The results, published in the journal Psychological ScienceThey are intriguing. While "wealthy" group members tended to be more likely to make the trip when the product was cheaper, this did not occur in the group of people with income below the half. The latter were equally likely to make the trip in both scenarios.

Why is this happening?

The researchers who led the study believe that this pattern is explained by the way in which rich and poor consider whether making the trip is worth it or not. People with high incomes would tend to approach the question starting from the price of the product, and how the discount can seem more or less insignificant depending on the total price to pay, their decision would depend on the amount they have to disburse. It is an example of heuristic: If the discount seems small compared to the price, it really isn't that important. Low-income people, however, would start by valuing the discount, not the price of the product, and go from there they would consider what they can buy with the amount saved: maybe some nice pants, or a dinner for two in a restaurant.
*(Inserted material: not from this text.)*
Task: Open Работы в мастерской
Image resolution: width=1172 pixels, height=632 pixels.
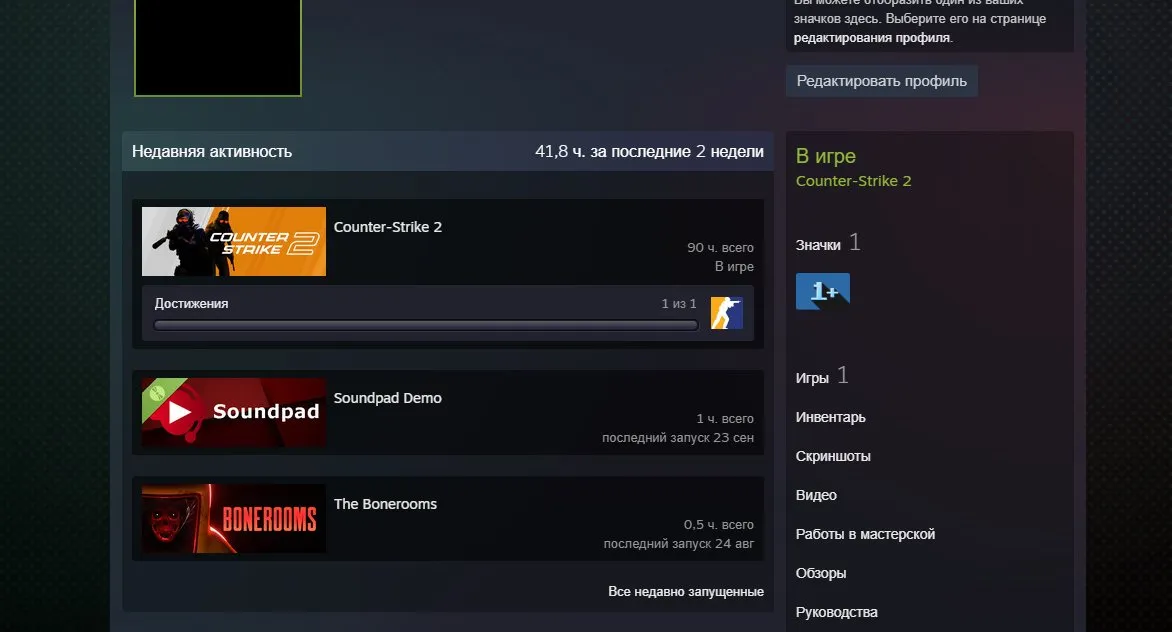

In short, the value that low-income people would place on the discount does not depend on the total price of the product, and for this reason it is a more robust and rational criterion. Possibly, these people are forced to decide on a daily basis according to a cost-benefit logic, while the population who is in a more comfortable economic situation can allow himself certain eccentricities when deciding what to buy and where do it.

From economics to way of thinking

Karl Marx argued that the conceptual categories with which we think have their origin in the different modes of production of each era. Similarly, studies like this show How the economic sphere influences the way of thinking. The dividing line between rich and poor is not only found in their material means of subsistence, but also in the different points of view they use to approach reality. In a way, being more or less likely to thrive financially could make things look very different.

This does not have to turn the most economically disadvantaged population into a privileged class, as they are more rational when making certain types of decisions. They probably follow a cost-benefit logic because the opposite can harm them much more than the rest of the people: it is a style of thinking based on the need for subsistence. Perhaps by understanding the pitfalls that separate the ways of thinking between the humblest popular layers and the privileged minorities, certain social problems can be better addressed.

Bibliographic references

  • Shah, a. K., Shafir, E. and Mullainathan (2015). Scarcity Frames Value. Psychological Science, 26(4), pp. 402 - 412.